Joaquín le da las buenas noches a su cartón de Don Simón con un buen trago. Luego, eructa a gusto y tranquilo, porque Vasyl, el ucraniano, no pasará la noche con él en aquella esquina.
Vasyl, según contaba él mismo, había sido oficinista o algo parecido en su país. Pero aquí y ahora, para Joaquín, no era más que un boquitierno con dedos de pianista al que le molestaban sus eructos y hasta sus ventosidades.
El recuerdo de aquel personaje y el de sus escrúpulos siempre le hacían reír. Y a Joaquín que algún transeúnte le viese reír, eructar o incluso orinar, llegado el caso, no solo no le molestaba, sino que era un modo, en ocasiones, de marcar su territorio y de evitar posibles agresiones por parte de algún cabeza rapada o de algún niñato sin escrúpulos. Sin embargo, en el momento en el que se disponía a taparse con un periódico que había cogido instantes antes de un contenedor, una de sus imágenes, tan pixelada que era casi irreconocible, le llamó la atención y le hizo olvidar por unos instantes a su compañero de miserias y sus remilgos. Dejó de reír, y con los dientes apretados, maldijo a Dios y a los hombres. Luego, cerró los ojos, y procurando olvidar aquel recuerdo, trató de dormir.
A la tarde del día siguiente se sentía cansado. Durante la mañana no había hecho otra cosa que exhibirse a cambio de una limosna como una víctima más de los especuladores y de los caza subvenciones, que solo querían contratar a jóvenes por unas semanas y por unas decenas de euros. Él, en cambio, a sus cincuenta años, y sin ninguna formación académica, no era una pieza apetecible para aquellos sinvergüenzas.
A las cinco, la calle se llenó de gente. Nadie se fijó en Joaquín. Y él, como si la noche hubiese adelantado su llegada, se tapó con su periódico dándole la espalda a esa gente que, en realidad, había acudido allí para ver la procesión. Cuando el trono de la Virgen, de estilo sevillano, llegó a su altura vio de reojo una camiseta negra que llevaba escrita con letras rojas la palabra KAOS. Se trataba de un joven que, agachado ante él, disparaba la cámara de su móvil. La chica que lo acompañaba, una rubia con la cabeza medio rapada y un aro de plástico en la nariz, le tocó en el hombro para llamar su atención.
-¡Eh! ¡Oiga!.
Joaquín volvió la cabeza hacia ella y con un “¿sí?”, dicho con desgana, se dispuso a oírla.
-Mire: que hemos tomado una foto en la que sale usted y al fondo esa procesión para denunciar la hipocresía de esos meapilas que prefieren gastarse el dinero en vírgenes y en flores mientras la gente como usted vive en la miseria. A usted no le importa que la colguemos en Internet, ¿verdad? Así la vería todo el mundo y todos se concienciarían del daño que está haciendo la religión al permitir casos como el suyo.

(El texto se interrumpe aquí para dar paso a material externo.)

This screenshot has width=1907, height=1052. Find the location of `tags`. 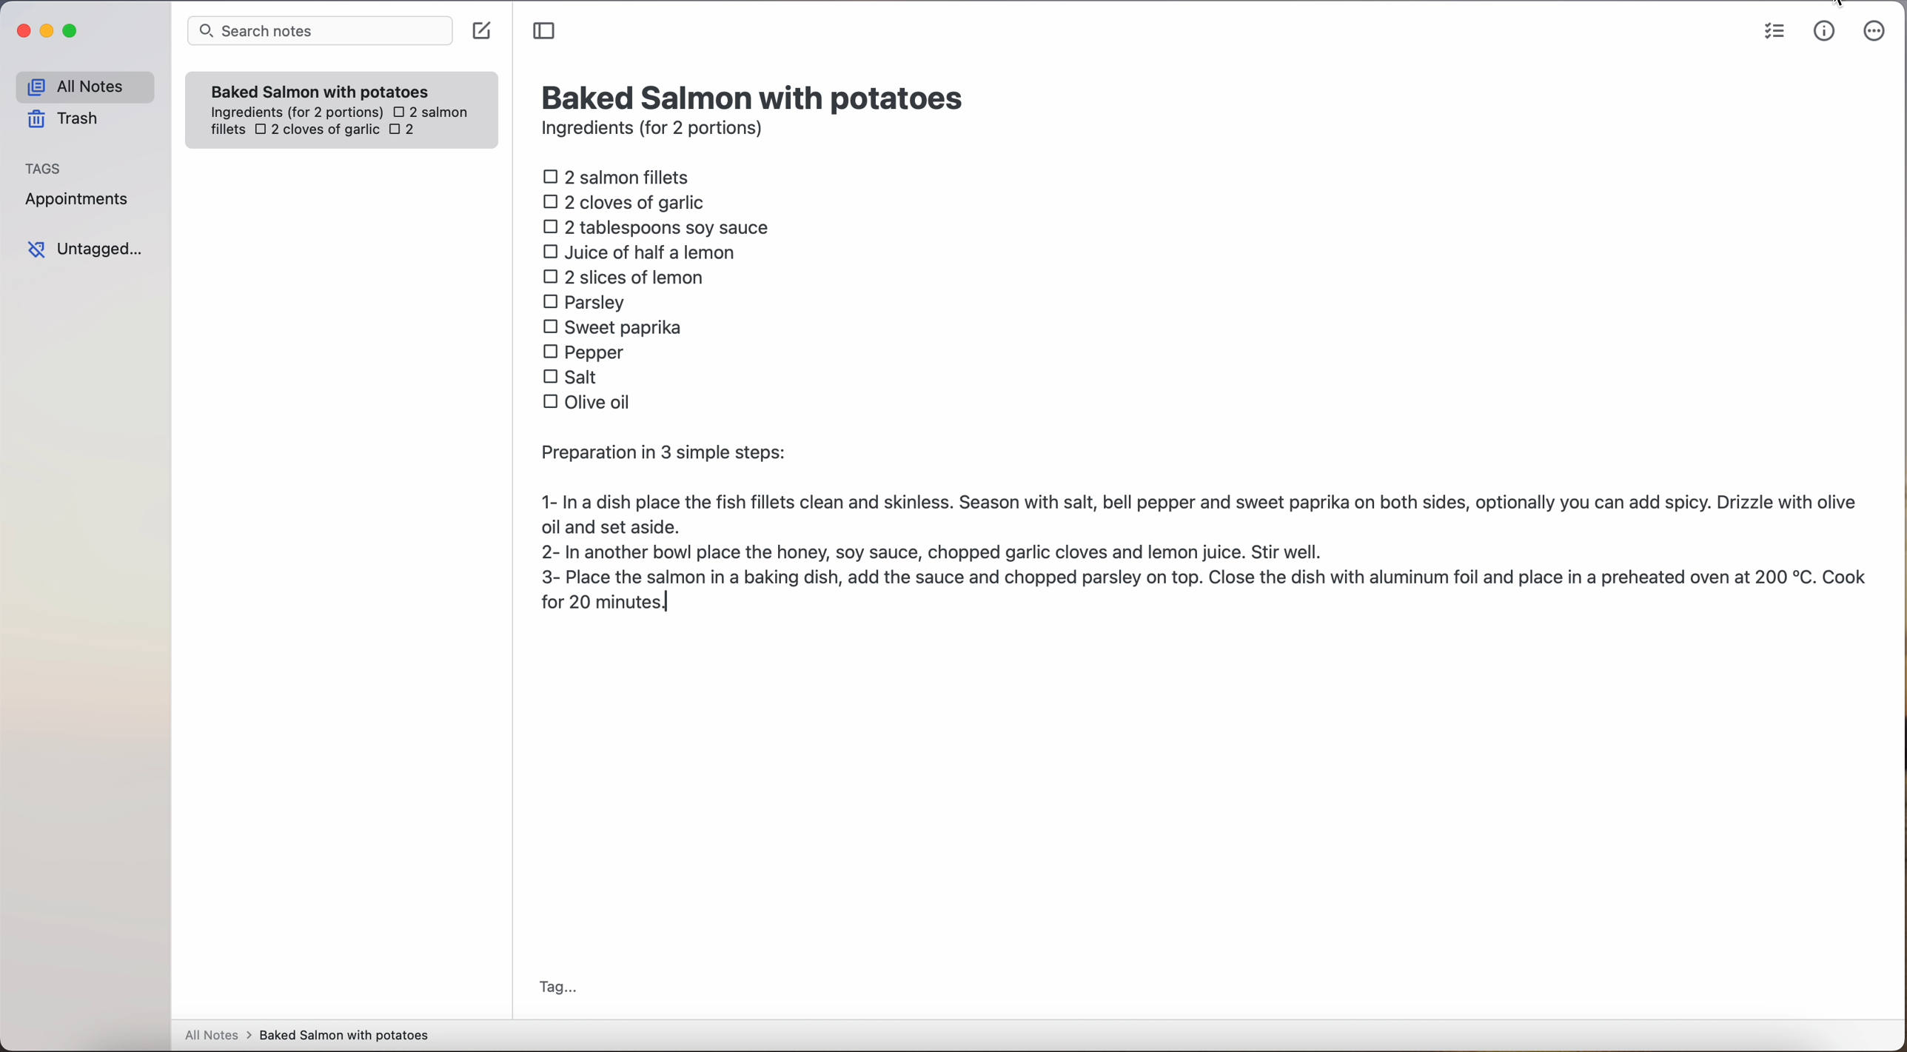

tags is located at coordinates (44, 167).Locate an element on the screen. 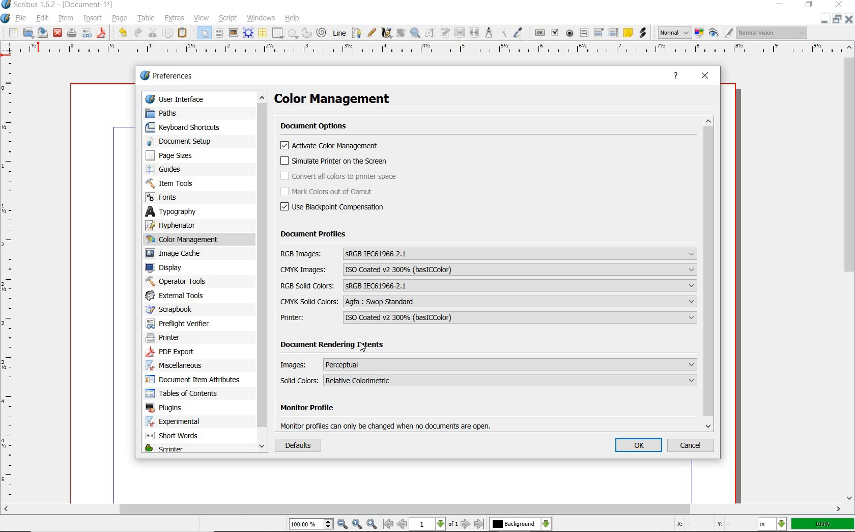 This screenshot has height=532, width=855. minimize is located at coordinates (825, 20).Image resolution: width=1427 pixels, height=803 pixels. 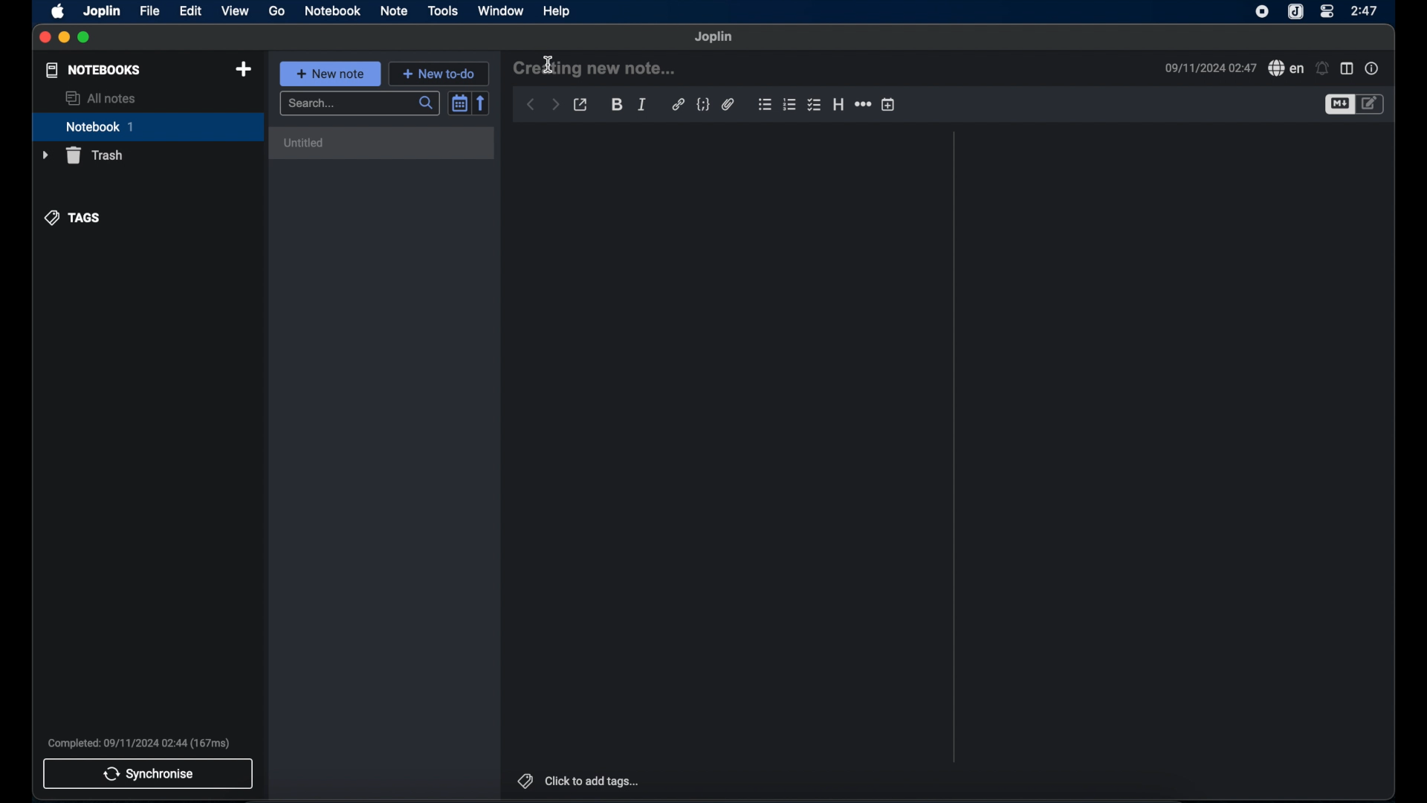 What do you see at coordinates (243, 70) in the screenshot?
I see `new notebook` at bounding box center [243, 70].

Joaquín no contestó. Pero aquellas palabras, religión y daño, le recordaron algo.
-Religión y daño, dices ¿no? –le preguntó a la chica. Esta asintió con la cabeza y miró a su colega, el fotógrafo.
Joaquín se levantó sin perderle la mirada a la pareja, doblo su periódico, el mismo de la noche anterior, y se lo ofreció a la muchacha mientras señalaba con su mugriento índice la fotografía pixelada que tanto le había llamado la atención. Bajo ella, se podía leer: niña cristiana de tres años decapitada en Siria por los islamistas. La chica le devolvió el periódico sin mirarlo a la cara mientras le decía a su compañero: Venga, vámonos. Vamos a hacer otras fotos.